As calls for alternatives to policing intensify, several cities have focused on violence interruption to solve the problems of gun violence and over-policing in communities of color. Many say they need more social and professional support to succeed long term, NBC News reports. Over the last two years, lawmakers in Indianapolis; Savannah, Ga., and Knoxville, Tn., have started or expanded violence interruption programs — which aim to reduce gun violence through community-based mediation. The Justice Department says it will give $444 million in grants to support a wide variety of violence reduction efforts, including community-based violence intervention and prevention strategies. Dr. Debra Houry of the Centers for Disease Control said violence interrupters "have shown promising results for multiple outcomes, including firearm violence, by identifying and mediating potentially lethal conflicts in the community and following up to ensure that conflicts do not escalate.”

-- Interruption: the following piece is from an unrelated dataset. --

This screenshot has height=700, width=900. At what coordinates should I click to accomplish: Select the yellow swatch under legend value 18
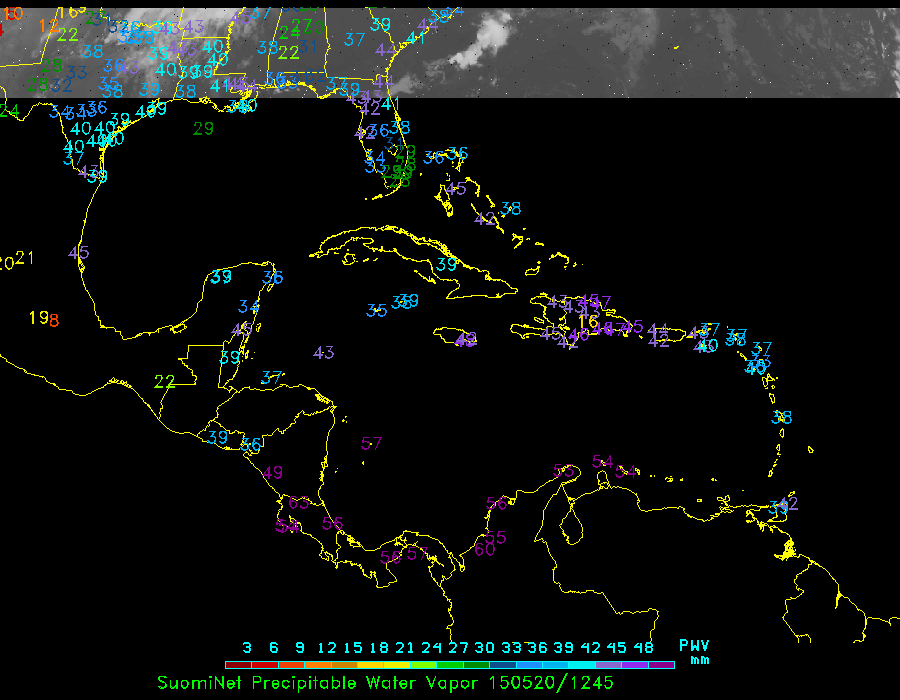click(380, 664)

While hopes are high for the model, those who work with such organizations say there is a lack infrastructure for workers to succeed — including inconsistent or disparate funding and high rates of burnout — causing most to leave the profession after about five years. For nearly a decade, Ira Henry and a group of six violence interrupters called Operation Good, paid entirely by donations, have been defusing gunfire in South Jackson, Ms. “It’s a calling, a purpose and a redemption for me, but it does take a toll,” said Henry, 41 It’s a demanding and time-consuming job that caused him to miss family reunions and milestones in his two kids’ lives. “We can’t stop even for a day, because people count on us,” he said. “They call us for help all the time.” And the modest paycheck leaves little left for mental health services or time off to cope with the stress of the job. While many groups get considerable government aid, disbursement of the funds hasn’t been uniform, and smaller, grassroots groups, like Henry’s, have been left to their own devices, said Howard Henderson of the Brookings Institution.